The Temple of Baal, in Palmyra, Syria, in 2011. In 2015 it was razed by the Islamic State.
YIN BOGU / XINHUA PRESS, VIA CORBIS
By KANISHK THAROOR
MARCH 19, 2016
NEXT month, the Temple of Baal will come to Times Square. Reproductions of the 50-foot arch that formed the temple’s entrance are to be installed in New York and in London, a tribute to the 2,000-year-old structure that the Islamic State destroyed last yearin the Syrian town of Palmyra. The group’s rampage through Palmyra, a city that reached its peak in the second and third century A.D., enraged the world, spurring scholars and conservationists into action. Numerous nongovernmental organizations are now cataloging and mapping damaged cultural heritage sites in the region.
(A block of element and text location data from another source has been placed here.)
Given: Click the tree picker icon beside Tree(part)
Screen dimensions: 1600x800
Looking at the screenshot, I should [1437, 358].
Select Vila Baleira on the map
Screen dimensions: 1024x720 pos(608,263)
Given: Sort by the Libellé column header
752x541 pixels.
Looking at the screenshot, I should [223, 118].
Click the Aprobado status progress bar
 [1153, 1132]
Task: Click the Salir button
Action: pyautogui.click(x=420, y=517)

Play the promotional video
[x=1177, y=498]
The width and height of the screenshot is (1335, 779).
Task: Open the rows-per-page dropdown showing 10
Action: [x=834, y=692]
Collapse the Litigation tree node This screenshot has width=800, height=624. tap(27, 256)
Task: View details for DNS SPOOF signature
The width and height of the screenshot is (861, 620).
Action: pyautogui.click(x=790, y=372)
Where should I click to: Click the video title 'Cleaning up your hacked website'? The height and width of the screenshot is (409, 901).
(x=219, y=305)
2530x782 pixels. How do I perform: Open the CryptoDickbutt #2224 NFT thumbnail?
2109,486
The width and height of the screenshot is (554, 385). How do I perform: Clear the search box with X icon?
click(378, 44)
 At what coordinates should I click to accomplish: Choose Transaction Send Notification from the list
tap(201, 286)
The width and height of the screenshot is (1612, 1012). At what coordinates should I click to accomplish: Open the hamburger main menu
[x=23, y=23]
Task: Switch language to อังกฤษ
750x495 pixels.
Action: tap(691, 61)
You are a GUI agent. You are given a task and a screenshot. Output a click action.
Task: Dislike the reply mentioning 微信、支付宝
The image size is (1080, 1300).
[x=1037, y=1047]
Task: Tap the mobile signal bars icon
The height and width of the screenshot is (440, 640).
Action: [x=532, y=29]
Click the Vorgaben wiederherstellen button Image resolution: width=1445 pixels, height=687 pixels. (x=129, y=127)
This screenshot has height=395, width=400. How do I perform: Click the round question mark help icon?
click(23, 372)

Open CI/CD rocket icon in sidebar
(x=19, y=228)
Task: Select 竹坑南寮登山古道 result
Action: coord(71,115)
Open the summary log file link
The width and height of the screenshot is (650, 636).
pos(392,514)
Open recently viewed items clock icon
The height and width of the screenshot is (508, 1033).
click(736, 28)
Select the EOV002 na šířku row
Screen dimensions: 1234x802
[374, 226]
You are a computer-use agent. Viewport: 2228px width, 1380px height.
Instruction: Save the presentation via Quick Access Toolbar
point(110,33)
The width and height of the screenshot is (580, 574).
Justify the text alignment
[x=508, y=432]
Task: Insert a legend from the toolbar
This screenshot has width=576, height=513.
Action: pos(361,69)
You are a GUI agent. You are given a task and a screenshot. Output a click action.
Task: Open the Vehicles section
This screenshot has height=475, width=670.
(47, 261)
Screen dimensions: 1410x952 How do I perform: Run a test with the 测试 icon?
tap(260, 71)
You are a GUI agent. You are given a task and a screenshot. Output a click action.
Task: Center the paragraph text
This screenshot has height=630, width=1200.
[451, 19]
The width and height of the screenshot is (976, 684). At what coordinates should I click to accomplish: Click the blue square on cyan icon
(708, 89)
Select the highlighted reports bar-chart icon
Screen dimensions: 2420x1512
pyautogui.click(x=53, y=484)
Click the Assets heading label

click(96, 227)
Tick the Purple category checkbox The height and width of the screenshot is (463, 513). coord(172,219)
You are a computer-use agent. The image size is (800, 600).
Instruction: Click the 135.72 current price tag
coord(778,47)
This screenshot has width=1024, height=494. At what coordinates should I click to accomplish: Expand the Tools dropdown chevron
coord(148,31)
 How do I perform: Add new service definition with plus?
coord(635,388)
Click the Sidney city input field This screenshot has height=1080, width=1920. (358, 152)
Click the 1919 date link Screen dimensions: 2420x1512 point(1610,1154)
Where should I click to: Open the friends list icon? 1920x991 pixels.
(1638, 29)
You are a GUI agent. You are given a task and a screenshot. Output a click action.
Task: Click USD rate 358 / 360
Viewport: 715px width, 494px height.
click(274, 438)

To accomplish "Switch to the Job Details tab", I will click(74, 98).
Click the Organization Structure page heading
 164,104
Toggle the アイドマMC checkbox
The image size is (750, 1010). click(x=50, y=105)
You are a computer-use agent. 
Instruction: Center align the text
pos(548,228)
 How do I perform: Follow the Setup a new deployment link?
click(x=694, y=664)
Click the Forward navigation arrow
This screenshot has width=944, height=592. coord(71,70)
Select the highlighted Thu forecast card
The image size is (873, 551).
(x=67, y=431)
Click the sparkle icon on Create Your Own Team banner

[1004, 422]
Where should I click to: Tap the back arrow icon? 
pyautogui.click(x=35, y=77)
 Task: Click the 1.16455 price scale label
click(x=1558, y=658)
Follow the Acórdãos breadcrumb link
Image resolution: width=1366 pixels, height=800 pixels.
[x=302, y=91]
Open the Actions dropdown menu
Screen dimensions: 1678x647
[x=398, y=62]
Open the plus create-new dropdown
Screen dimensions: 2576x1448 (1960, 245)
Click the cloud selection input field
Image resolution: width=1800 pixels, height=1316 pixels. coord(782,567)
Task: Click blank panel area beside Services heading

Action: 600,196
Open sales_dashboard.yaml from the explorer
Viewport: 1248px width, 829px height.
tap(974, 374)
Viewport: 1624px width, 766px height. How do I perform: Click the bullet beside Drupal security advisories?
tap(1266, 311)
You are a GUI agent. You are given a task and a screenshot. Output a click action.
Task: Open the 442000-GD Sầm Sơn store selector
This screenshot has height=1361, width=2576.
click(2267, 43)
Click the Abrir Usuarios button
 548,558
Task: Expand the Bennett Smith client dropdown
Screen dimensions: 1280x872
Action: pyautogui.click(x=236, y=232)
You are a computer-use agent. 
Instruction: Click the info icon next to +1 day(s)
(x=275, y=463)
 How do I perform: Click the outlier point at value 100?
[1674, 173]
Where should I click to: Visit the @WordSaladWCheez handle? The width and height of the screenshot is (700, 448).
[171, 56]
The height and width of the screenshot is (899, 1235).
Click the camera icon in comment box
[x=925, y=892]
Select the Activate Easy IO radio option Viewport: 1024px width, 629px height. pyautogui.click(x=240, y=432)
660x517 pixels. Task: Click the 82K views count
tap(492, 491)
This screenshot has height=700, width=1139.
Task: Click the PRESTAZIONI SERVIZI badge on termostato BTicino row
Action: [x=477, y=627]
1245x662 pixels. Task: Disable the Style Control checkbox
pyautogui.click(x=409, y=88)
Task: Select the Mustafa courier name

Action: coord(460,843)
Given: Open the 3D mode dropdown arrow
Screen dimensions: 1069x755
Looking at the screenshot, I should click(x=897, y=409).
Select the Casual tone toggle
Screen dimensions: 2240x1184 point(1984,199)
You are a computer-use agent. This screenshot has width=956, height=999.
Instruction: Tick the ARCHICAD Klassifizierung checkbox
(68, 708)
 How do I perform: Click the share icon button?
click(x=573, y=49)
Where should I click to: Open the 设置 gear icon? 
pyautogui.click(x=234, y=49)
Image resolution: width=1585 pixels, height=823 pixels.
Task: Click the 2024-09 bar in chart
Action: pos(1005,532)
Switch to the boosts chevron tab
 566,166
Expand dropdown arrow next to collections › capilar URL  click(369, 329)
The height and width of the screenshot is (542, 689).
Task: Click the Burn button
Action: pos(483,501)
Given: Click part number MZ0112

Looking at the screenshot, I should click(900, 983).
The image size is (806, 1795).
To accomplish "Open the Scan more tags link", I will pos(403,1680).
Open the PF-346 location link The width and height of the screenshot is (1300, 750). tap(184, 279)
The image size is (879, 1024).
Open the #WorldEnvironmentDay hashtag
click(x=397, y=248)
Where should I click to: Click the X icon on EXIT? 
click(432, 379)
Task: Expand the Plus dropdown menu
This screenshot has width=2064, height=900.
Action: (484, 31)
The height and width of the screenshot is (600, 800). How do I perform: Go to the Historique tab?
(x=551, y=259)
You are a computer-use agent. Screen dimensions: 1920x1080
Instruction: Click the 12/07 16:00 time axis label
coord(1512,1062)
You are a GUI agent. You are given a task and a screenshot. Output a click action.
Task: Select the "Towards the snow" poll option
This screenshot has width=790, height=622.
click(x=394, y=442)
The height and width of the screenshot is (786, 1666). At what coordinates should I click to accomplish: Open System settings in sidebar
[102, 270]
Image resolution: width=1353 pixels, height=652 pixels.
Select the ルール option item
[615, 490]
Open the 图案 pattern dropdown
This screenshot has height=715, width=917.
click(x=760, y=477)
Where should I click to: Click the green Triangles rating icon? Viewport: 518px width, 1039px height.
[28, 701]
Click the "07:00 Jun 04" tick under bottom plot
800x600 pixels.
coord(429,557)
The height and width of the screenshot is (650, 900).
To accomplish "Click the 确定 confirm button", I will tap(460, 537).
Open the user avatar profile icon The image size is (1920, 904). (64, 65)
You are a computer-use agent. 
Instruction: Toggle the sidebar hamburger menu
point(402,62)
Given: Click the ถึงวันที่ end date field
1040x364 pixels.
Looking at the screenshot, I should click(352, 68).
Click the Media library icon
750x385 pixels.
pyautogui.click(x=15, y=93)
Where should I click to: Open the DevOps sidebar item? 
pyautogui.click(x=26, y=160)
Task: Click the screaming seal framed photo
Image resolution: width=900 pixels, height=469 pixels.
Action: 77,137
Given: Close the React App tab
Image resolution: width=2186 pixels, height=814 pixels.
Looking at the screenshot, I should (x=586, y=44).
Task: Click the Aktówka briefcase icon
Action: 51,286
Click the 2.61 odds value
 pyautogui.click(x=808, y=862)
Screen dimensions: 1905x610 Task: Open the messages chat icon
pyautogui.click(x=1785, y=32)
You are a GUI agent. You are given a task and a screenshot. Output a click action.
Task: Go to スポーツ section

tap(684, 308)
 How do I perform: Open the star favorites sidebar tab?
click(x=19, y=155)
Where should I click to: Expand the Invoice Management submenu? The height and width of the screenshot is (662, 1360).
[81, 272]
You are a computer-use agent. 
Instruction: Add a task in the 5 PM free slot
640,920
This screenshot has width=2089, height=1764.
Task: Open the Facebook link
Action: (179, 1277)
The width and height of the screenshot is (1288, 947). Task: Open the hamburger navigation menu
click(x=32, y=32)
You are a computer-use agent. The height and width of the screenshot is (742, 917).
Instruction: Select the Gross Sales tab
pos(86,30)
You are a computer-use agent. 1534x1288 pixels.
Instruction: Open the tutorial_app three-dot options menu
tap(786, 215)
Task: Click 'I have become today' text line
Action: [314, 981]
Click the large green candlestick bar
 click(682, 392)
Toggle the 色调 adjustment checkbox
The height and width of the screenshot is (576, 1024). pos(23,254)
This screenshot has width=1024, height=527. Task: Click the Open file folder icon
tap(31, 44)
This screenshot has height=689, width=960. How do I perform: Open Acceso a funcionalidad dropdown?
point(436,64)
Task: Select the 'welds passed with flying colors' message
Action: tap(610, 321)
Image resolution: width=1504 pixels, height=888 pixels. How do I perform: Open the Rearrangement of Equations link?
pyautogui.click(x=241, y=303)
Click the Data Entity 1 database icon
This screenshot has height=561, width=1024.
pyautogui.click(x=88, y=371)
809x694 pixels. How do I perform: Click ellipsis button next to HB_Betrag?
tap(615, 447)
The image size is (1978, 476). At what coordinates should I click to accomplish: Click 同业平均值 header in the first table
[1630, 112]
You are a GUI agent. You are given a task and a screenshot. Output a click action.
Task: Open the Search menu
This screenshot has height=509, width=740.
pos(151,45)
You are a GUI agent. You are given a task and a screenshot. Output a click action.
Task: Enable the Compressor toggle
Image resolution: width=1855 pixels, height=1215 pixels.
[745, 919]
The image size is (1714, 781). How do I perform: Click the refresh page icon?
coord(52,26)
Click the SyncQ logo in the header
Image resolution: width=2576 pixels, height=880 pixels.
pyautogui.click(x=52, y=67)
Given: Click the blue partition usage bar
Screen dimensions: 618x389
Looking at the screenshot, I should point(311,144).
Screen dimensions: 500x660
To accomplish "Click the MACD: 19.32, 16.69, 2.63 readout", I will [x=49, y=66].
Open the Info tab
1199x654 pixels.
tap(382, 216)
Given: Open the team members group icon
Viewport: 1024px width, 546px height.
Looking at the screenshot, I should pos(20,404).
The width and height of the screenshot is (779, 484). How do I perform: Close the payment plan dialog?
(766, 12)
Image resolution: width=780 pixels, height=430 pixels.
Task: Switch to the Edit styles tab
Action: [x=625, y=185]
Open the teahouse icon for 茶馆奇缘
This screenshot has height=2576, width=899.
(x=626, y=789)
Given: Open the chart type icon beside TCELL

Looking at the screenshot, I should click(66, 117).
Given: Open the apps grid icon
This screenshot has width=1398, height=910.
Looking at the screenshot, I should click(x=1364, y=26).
It will be uncanny and thrilling to see this arch from an ancient desert civilization set against the bright lights of New York. Unfortunately, facsimiles can achieve only so much. Denuded of people, stripped of the rich social contexts in which they were once embedded, antiquities appear just as evidence of the grandeur of the past, the accomplishments of another place in another time. But what did these assemblages of stone mean to the modern Iraqis and Syrians who lived with them?
For Salam al-Kuntar, a Syrian archaeologist who works at the University of Pennsylvania Museum, the loss of the Temple of Baal was deeply personal. “I have a special love for Palmyra because the Temple of Baal is where my mother was born,” she said.
Ms. Kuntar’s grandfather was a policeman in Palmyra when its Roman-era ruins were inhabited. Well into the 20th century, generations of Palmyrenes made their homes in the shade of millenniums-old columns. The locals taught Ms. Kuntar’s grandmother — who was a young bride when she arrived in Palmyra — how to cook and how to bake bread.
Her daughter was among the last generation born inside the ancient city. In the late 1920s and early 1930s, French colonial authorities cleared the area of its inhabitants and dismantled their mud-brick house. That paved the way for the archaeological exploration and preservation of the site, but it also definitively ended ancient Palmyra’s habitation as well as the use of the Temple of Baal, which over the centuries had transformed into a Byzantine church, then a mosque, before eventually becoming part of the village where Ms. Kuntar’s mother was born.
A picture taken in March 2014 shows the iconic arched gate in the ancient Syrian city of Palmyra. The Islamic State destroyed it in 2015.